=== Data shown ===
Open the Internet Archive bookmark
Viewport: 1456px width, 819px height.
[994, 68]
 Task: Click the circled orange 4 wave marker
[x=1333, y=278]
...
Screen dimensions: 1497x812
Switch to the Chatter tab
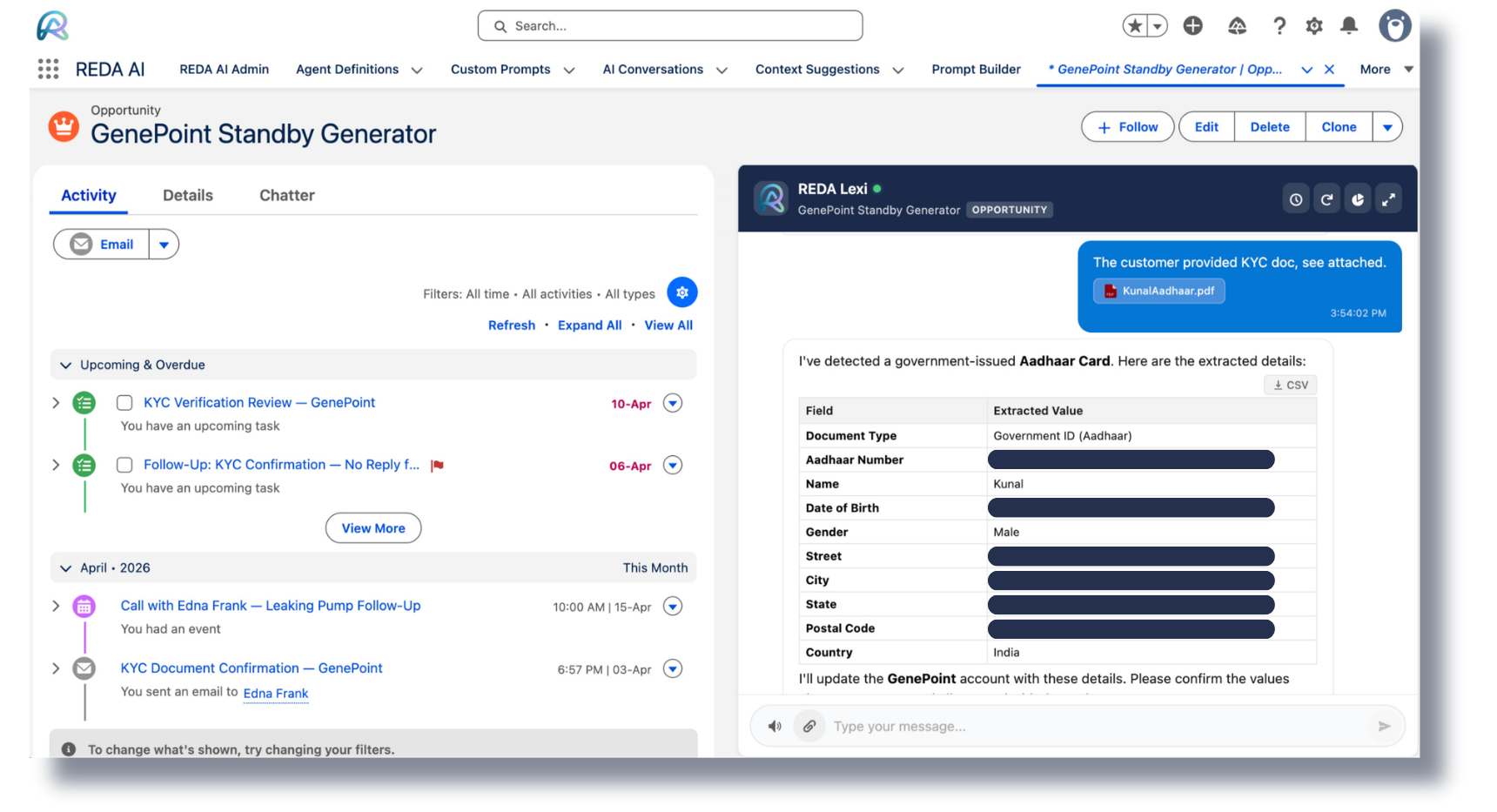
...
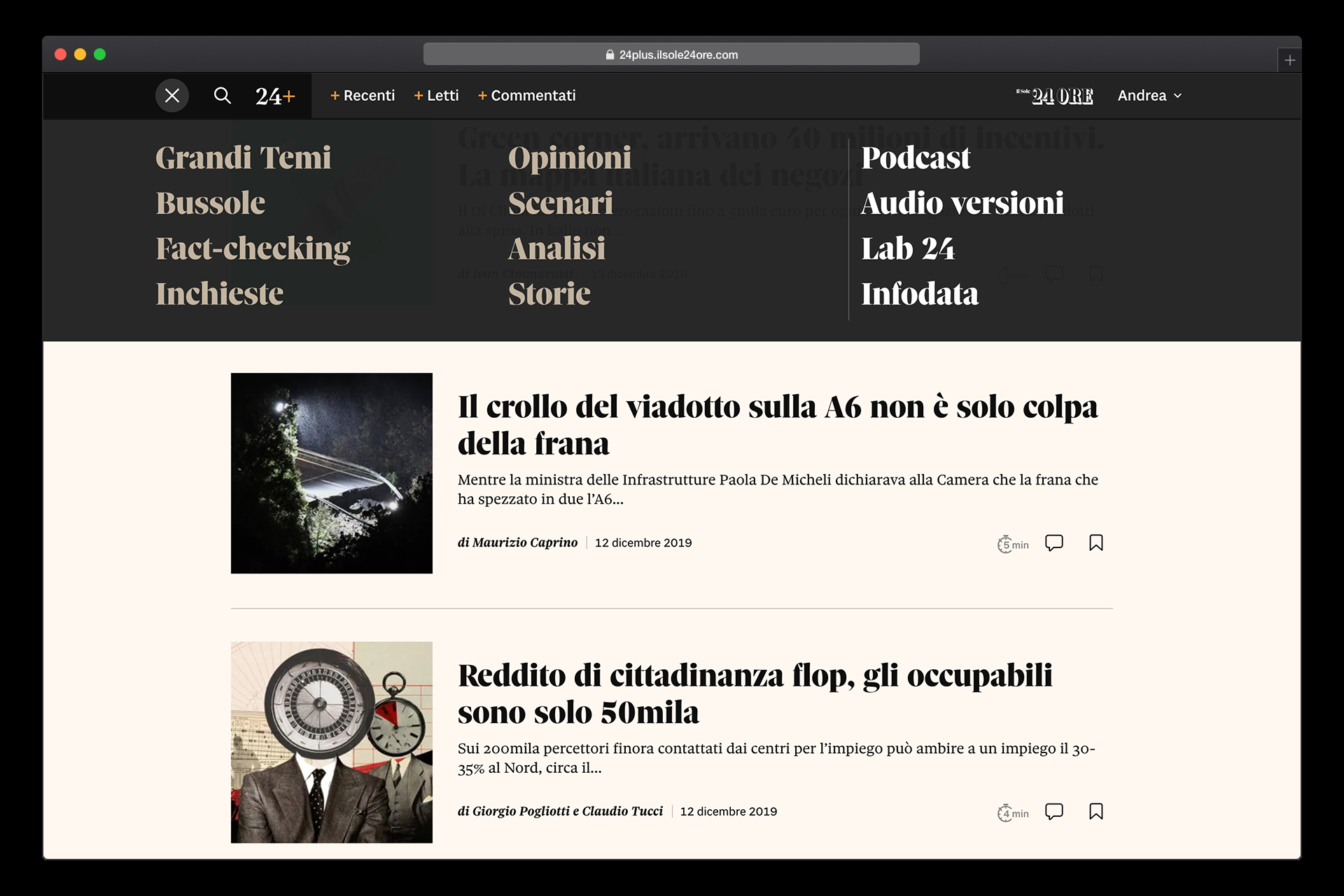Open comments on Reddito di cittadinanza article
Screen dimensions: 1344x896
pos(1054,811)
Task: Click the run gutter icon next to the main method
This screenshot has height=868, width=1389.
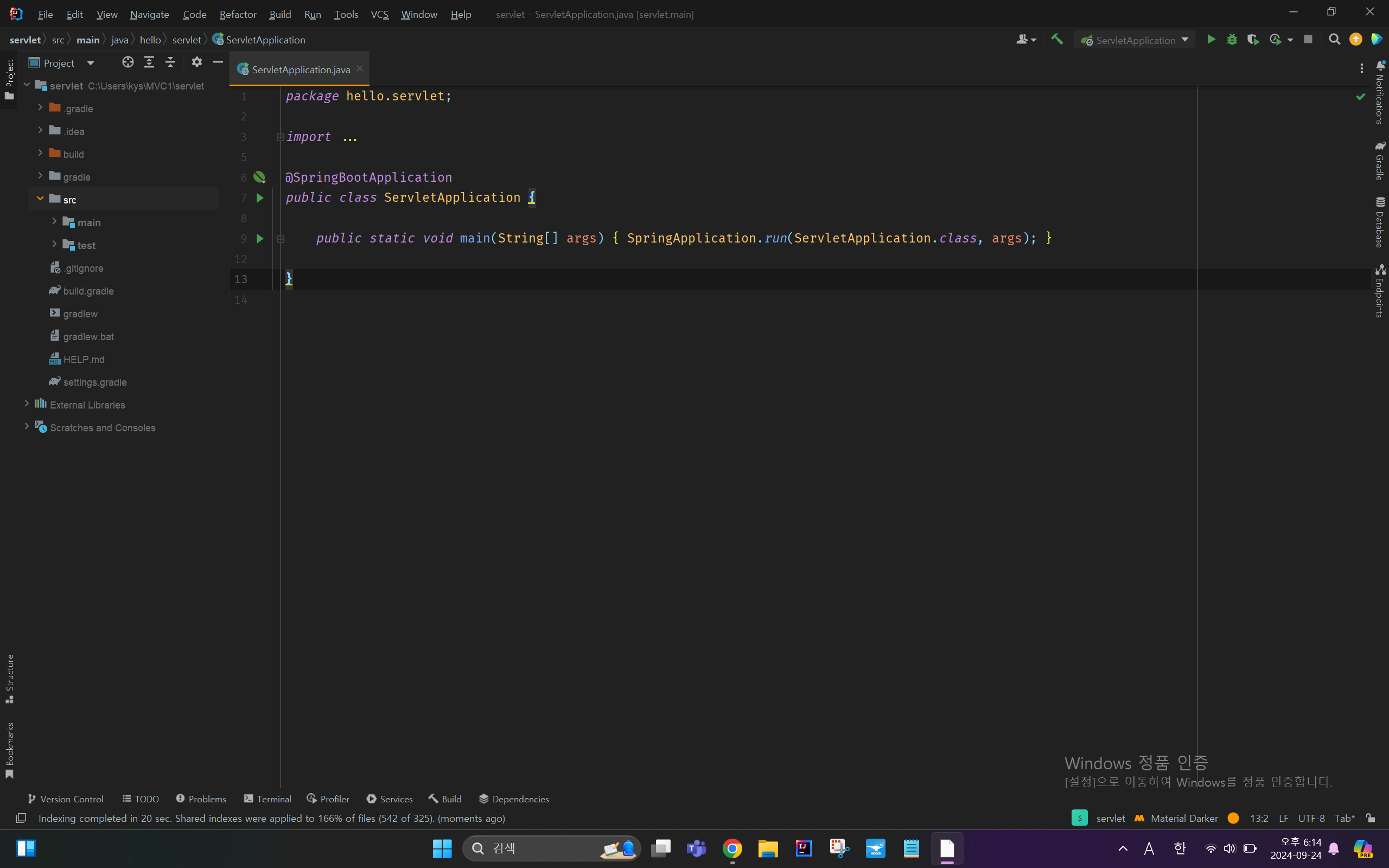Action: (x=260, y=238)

=== Exercise directions ===
Please give back exactly the lines of this listing beginning at the line with "Screen dimensions: 1497x812" and ending with the line with "Switch to the Chatter tab", both included, and nothing else.

=== Reply to the task ===
Screen dimensions: 1497x812
Switch to the Chatter tab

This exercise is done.